Example of a datacollector engine ID: DC:4.3.0::Released

Example of a transformer engine ID: TF:4.2.0:2.12:Released

These are the environment variables to set to specify your desired engine version:

  • STREAMSETS_ENGINE_TYPE: ‘DC’ or ‘TF’. Defaults to ‘DC’
  • STREAMSETS_ENGINE_VERSION: defaults to ‘4.1.0’
  • STREAMSETS_SCALA_BINARY_VERSION: Only applies to Transformer engines. ‘2.11’ or ‘2.12’. Defaults to ‘2.11’
  • STREAMSETS_BUILD_NUMBER: ‘Released’ For all released versions of engines, leave this as is.

Optional Environment Variable Settings

These settings have default values, so setting these is optional. The defaults are shown.
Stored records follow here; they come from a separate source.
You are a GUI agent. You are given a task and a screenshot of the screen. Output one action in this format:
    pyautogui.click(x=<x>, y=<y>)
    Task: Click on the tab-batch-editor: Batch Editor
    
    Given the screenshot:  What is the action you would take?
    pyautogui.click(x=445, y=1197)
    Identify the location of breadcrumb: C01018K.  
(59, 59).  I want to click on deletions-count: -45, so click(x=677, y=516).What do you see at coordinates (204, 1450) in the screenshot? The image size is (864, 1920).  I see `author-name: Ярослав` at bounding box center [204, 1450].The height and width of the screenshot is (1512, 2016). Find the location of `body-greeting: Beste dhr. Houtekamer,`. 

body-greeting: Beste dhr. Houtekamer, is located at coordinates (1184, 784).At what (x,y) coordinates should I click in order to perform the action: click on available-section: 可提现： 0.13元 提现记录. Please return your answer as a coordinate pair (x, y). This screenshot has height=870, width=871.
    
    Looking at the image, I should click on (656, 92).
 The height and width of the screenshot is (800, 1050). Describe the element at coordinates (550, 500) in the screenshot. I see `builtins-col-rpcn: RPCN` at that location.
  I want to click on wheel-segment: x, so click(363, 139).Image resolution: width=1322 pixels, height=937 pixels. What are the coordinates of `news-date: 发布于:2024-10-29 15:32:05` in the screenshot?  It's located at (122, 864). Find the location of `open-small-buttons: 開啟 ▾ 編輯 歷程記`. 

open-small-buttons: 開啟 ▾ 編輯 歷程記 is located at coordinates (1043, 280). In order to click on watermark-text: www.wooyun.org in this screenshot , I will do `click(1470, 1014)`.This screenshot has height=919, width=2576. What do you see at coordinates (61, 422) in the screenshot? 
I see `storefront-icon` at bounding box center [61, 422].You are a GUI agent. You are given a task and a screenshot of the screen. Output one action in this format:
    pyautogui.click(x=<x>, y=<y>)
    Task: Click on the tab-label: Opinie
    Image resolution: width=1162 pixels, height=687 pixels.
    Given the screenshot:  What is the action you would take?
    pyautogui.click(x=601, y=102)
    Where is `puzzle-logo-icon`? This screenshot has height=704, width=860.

  • STREAMSETS_DOWNLOAD_DIR: on the host where the engine will run, a path to the parent folder of a download folder for a tarball installation
  • STREAMSETS_INSTALL_DIR: on the host where the engine will run, a path to the parent folder of an installation folder for a tarball installation
  • STREAMSETS_INSTALL_TYPE: ‘TARBALL’ or ‘DOCKER’. Defaults to ‘TARBALL’
  • STREAMSETS_ENGINE_LABELS:
  • STREAMSETS_DEPLOYMENT_TAGS:

hostsfile

The hostsfile must include host groups. An example hostsfile is included.

  • engines
    the host nodes where engines will be started
  • controlhub
    where you will run the ansible script commands. This can be localhost.

Run the playbook

  • Java installed on the host nodes for TARBALL installations. Check the engine requirements for specific Java version requirements.
  • Install docker on the host nodes if doing DOCKER installations, and start docker daemon
ansible-playbook -i hostsfile_controlhub deployment_create_engine_start.yml

Tip: for more human readable output, put ANSIBLE_STDOUT_CALLBACK=yaml on the same line like this:

ANSIBLE_STDOUT_CALLBACK=yaml  ansible-playbook -i hostsfile_controlhub deployment_create_engine_start.yml

Explanation

This simple playbook uses uri tasks to communicate with the DataOps ControlHub API. It creates a Deployment, updates the deployment several times, retrieves the installation command for a self-managed engine from the created deployment and executes that command. That command is a curl command to download a shell script which in turn downloads other shell scripts and uses them to launch the engine.

Some very limited error checking is done. Run ansible-playbook with verbose option to diagnose problems.